PROC SQL Tutorial in SAS for Beginners With Example and Interview Questions
  • by Handson
  • August 8, 2025
PROC SQL Tutorial in SAS for Beginners With Example and Interview Questions

What is PROC SQL?

PROC SQL is a powerful procedure in SAS that enables SQL (Structured Query Language) programming. It is used to retrieve, filter, join, and summarize data from one or more datasets, similar to how SQL works in traditional database systems.

Basic Syntax of PROC SQL

proc sql; select column1, column2 from dataset where condition; quit; 

Step-by-Step Example

We will work with a basic dataset containing student information.

Step 1: Create a Sample Dataset

data students; input ID Name $ Gender $ Age Score; datalines; 1 Alice F 22 85 2 Bob M 23 78 3 Clara F 22 92 4 David M 24 88 5 Eva F 23 76 ; run;

This creates a dataset students with five variables.

Step 2: View All Data

proc sql; select * from students; quit; 

Explanation: Displays all rows and columns of the dataset.

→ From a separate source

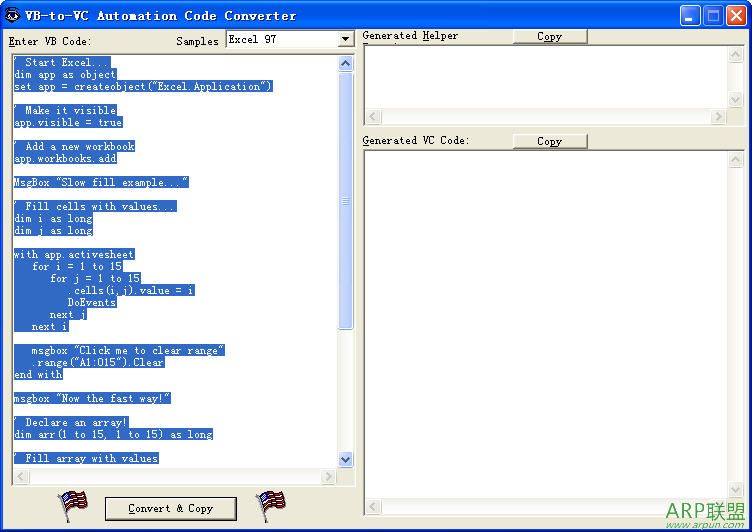This screenshot has height=532, width=752.
Task: Click the flag icon left of Convert & Copy
Action: coord(73,506)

Step 3: Select Specific Columns

proc sql; select Name, Score from students; quit; 

Explanation: Retrieves only the Name and Score columns.

Step 4: Apply Filtering Using WHERE Clause

proc sql; select * from students where Score > 80; quit;

Explanation: Returns students who scored more than 80.

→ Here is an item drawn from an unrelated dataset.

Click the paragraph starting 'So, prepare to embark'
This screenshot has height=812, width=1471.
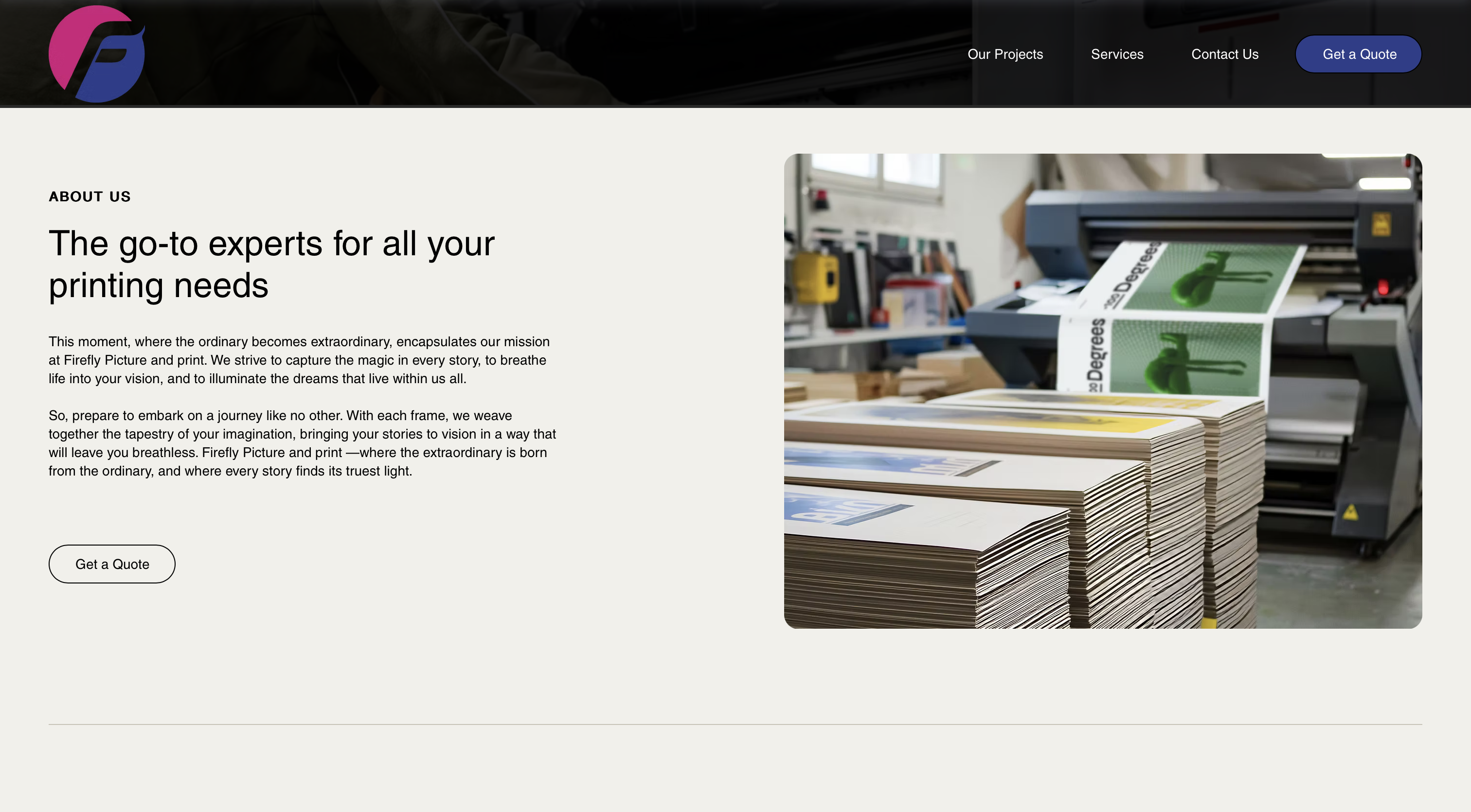pos(302,443)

Step 5: Rename Columns with Aliases


 

proc sql; select Name, Score as Marks from students; quit;

Explanation: Renames the Score column to Marks in the output.

Step 6: Order the Results

proc sql; select * from students order by Score desc; quit;

Explanation: Sorts students by score in descending order.

Step 7: Grouping and Aggregation

proc sql; select Gender, avg(Score) as Avg_Score from students group by Gender; quit; 

Explanation: Displays the average score for each gender group.


Step 8: Joining Two Tables

Let’s create another dataset named courses.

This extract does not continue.